= Theo Rehak =

Theo Rehak (1947 - January 11, 2024) was a typefounder and the author of Practical Typecasting (ISBN 0-938768-33-6), The Fall of ATF; a Serio-Comedic Tragedy and co-author of The Music and Life of Theodore "Fats" Navarro" (ISBN 0-8108-6721-4). He was one of the few remaining craftsmen in the field of metal typefounding. Rehak was the last person trained at American Type Founders before their 1993 bankruptcy. He formed The Dale Guild Type Foundry in 1994, purchasing a significant portion of ATF equipment at the firm's liquidation auction. He was also a historian and has assisted museums, including The Smithsonian, around the world in creating exhibits and demonstrating printing technologies.

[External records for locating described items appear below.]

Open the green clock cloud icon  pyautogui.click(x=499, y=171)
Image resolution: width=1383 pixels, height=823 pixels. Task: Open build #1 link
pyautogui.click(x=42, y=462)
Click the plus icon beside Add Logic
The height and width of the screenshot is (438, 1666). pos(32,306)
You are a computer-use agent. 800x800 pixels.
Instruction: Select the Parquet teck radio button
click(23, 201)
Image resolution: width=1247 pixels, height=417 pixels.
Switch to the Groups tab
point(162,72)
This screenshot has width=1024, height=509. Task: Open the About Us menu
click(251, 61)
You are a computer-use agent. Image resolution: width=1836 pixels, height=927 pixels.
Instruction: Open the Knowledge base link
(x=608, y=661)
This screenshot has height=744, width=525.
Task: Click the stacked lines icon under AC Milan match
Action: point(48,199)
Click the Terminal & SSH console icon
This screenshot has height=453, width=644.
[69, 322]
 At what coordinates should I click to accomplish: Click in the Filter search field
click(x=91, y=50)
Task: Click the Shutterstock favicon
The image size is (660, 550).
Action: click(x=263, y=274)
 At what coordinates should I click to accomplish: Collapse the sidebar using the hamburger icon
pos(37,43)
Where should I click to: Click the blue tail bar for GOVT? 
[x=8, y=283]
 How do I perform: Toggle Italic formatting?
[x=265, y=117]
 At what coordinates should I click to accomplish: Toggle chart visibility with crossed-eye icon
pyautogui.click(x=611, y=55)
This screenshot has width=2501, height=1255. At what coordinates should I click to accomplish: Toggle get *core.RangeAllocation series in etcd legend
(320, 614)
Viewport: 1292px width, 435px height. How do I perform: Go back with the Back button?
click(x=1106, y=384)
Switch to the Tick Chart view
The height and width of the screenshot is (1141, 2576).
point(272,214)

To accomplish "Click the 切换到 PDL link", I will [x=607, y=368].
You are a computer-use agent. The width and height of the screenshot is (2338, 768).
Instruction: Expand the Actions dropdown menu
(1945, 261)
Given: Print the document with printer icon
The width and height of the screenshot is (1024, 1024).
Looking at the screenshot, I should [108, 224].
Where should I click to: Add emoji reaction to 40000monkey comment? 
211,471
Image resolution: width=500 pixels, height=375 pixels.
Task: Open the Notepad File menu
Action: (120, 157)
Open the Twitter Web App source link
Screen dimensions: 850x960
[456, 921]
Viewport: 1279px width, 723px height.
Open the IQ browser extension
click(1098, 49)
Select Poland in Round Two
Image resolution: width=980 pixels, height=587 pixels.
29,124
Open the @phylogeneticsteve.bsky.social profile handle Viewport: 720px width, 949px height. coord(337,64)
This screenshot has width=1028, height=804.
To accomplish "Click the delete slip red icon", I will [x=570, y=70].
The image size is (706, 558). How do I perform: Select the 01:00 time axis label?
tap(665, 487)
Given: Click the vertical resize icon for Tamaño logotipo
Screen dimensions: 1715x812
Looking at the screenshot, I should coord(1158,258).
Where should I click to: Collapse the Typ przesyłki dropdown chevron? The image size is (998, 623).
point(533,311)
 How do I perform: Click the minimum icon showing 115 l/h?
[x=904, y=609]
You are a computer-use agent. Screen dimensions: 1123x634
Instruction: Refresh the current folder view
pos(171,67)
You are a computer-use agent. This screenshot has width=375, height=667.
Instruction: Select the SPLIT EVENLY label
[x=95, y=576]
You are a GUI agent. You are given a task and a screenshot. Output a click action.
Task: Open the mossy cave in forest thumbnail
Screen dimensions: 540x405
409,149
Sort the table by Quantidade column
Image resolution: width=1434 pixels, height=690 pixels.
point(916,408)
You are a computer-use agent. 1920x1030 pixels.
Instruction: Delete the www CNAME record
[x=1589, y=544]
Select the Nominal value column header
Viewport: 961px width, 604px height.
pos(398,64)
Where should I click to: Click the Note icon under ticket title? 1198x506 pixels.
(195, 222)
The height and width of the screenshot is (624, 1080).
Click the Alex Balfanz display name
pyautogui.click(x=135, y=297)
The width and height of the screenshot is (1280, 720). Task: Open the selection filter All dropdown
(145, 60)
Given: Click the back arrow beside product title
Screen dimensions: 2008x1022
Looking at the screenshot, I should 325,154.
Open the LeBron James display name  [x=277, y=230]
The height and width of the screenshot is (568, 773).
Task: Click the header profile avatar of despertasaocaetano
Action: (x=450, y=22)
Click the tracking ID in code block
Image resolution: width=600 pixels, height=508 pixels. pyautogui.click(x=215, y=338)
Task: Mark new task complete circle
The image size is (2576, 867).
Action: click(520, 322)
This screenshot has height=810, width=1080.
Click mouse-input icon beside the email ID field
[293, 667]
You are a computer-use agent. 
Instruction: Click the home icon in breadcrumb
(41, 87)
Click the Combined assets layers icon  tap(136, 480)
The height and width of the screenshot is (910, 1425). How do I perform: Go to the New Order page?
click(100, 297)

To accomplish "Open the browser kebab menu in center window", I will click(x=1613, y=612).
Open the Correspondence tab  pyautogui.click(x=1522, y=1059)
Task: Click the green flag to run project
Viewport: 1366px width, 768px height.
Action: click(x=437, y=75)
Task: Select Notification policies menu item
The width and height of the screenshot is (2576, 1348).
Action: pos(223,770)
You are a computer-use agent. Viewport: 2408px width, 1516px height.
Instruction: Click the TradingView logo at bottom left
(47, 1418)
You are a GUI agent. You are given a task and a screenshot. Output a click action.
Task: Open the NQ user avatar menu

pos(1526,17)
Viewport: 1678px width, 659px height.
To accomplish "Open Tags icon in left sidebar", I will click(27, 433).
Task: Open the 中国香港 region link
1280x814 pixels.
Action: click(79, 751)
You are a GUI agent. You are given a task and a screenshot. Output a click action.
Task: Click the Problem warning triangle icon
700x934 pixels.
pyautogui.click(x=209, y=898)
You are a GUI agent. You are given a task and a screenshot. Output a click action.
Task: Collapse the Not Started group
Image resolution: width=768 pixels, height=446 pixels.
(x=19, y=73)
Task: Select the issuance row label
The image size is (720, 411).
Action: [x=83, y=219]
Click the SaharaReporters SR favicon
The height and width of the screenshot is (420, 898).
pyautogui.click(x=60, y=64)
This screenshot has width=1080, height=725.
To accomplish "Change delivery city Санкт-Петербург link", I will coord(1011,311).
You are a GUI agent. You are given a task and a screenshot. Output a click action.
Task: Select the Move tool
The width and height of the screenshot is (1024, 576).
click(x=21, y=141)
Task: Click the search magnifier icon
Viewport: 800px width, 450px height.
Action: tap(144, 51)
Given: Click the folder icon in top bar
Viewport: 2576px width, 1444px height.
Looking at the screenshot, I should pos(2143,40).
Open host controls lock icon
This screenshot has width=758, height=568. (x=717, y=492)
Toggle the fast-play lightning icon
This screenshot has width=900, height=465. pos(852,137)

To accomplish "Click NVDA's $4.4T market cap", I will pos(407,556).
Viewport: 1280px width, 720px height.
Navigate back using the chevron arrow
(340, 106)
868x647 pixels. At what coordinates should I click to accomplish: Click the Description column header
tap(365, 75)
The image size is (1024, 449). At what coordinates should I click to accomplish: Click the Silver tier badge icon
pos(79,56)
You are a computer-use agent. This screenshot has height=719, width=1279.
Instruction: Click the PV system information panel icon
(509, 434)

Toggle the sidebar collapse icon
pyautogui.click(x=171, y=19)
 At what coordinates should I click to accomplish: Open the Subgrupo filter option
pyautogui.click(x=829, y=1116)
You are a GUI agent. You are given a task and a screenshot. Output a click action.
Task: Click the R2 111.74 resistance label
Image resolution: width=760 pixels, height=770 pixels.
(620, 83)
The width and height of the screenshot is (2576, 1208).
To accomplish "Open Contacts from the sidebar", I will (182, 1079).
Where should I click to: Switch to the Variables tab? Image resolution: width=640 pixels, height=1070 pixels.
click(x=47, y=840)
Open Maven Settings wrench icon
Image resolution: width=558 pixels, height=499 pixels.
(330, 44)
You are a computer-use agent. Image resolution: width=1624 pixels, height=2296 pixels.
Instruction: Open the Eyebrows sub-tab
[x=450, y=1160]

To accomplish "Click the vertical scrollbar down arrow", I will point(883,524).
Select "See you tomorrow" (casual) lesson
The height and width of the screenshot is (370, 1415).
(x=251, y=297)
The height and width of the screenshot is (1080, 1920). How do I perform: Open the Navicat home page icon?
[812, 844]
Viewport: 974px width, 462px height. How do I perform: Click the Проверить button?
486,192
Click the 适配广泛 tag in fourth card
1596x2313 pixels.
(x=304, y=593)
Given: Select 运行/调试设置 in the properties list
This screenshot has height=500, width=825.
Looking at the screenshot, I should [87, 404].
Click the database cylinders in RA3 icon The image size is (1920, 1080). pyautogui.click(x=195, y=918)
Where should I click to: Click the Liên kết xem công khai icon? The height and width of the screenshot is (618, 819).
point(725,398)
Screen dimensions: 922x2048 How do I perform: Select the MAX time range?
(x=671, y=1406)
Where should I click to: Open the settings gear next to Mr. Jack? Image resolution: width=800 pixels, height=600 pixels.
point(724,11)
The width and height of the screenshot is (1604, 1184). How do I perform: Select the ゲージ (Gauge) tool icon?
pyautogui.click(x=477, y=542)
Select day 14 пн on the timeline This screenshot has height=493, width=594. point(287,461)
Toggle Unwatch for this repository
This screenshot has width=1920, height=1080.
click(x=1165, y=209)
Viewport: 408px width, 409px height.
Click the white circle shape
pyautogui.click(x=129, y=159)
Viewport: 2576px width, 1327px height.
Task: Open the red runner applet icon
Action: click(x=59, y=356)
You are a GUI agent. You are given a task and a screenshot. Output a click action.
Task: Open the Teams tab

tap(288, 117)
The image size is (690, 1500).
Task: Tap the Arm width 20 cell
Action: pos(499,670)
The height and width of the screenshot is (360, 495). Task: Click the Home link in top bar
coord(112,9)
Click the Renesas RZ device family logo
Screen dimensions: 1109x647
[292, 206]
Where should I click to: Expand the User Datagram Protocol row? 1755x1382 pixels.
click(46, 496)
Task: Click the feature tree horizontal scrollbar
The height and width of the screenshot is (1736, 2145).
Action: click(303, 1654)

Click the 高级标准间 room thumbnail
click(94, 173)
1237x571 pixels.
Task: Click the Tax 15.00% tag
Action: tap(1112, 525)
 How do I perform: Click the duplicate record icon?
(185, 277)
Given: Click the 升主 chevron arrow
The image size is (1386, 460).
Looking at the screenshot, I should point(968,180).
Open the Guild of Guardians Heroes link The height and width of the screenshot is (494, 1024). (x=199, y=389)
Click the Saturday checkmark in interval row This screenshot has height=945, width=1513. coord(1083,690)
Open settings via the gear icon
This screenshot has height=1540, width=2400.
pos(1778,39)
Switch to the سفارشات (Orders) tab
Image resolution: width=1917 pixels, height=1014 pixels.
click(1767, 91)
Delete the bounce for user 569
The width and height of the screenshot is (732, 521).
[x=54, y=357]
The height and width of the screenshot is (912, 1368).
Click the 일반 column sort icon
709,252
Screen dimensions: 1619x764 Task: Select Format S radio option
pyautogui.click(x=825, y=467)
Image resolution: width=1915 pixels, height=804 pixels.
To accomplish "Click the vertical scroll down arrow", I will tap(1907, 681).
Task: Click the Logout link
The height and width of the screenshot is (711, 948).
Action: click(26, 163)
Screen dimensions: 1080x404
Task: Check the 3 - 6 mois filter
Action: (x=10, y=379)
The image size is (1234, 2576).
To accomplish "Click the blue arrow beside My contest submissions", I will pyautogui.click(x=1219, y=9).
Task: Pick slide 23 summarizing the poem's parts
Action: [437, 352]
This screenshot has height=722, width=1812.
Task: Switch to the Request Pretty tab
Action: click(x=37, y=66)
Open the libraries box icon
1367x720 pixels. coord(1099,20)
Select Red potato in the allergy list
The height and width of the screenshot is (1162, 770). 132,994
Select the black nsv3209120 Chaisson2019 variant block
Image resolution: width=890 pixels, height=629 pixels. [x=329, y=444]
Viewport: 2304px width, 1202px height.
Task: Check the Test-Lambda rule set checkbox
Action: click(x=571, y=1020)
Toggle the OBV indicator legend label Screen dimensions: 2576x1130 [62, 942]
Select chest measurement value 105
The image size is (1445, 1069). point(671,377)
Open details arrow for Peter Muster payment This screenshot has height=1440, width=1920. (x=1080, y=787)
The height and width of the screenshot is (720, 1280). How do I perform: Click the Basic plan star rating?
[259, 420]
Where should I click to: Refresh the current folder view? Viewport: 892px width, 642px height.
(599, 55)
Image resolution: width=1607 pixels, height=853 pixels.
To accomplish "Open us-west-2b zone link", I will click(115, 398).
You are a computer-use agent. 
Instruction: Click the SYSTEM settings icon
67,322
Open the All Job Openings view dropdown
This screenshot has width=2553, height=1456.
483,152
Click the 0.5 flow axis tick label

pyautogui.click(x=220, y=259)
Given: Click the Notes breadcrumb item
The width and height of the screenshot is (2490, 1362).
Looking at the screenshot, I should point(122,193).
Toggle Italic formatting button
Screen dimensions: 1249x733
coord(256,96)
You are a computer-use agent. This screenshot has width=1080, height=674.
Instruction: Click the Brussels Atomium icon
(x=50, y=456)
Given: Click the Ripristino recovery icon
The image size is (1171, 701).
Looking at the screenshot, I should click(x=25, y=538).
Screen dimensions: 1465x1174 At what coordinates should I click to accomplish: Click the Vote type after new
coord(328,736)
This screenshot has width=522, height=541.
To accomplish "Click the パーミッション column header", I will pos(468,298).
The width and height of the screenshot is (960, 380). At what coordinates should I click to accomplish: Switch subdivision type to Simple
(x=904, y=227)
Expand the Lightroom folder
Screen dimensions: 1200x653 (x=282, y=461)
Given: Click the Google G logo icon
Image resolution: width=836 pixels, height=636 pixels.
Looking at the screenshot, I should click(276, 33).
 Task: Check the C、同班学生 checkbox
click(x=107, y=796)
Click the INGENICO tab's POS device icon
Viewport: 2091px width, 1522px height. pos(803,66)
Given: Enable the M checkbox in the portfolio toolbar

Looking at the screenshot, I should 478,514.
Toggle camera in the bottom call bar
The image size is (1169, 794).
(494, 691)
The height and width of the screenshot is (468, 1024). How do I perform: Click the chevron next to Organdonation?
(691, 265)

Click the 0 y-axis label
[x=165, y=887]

The Dale Guild Type Foundry, located in Howell, New Jersey, is one of the last type foundries in the United States to cast hard foundry type. Rehak had several Barth casters, a Benton engraving machine, and a collection of original type matrices. This equipment had enabled Rehak to continue casting functional type of historical importance.

In 1999, The Dale Guild were asked to produce a new, facsimile cutting of Johannes Gutenberg's Biblia Latina types. Rehak, and Alan Waring, the Dale Guild's "Art Department" spent 5 months making drawings, cutting matrices and casting type. This became known as Dale Guild B-42. Because of its numerous alternate characters and ligatures this typeface has about 240 distinct characters.

He also served as President of The Typophiles from 1995 to 2005.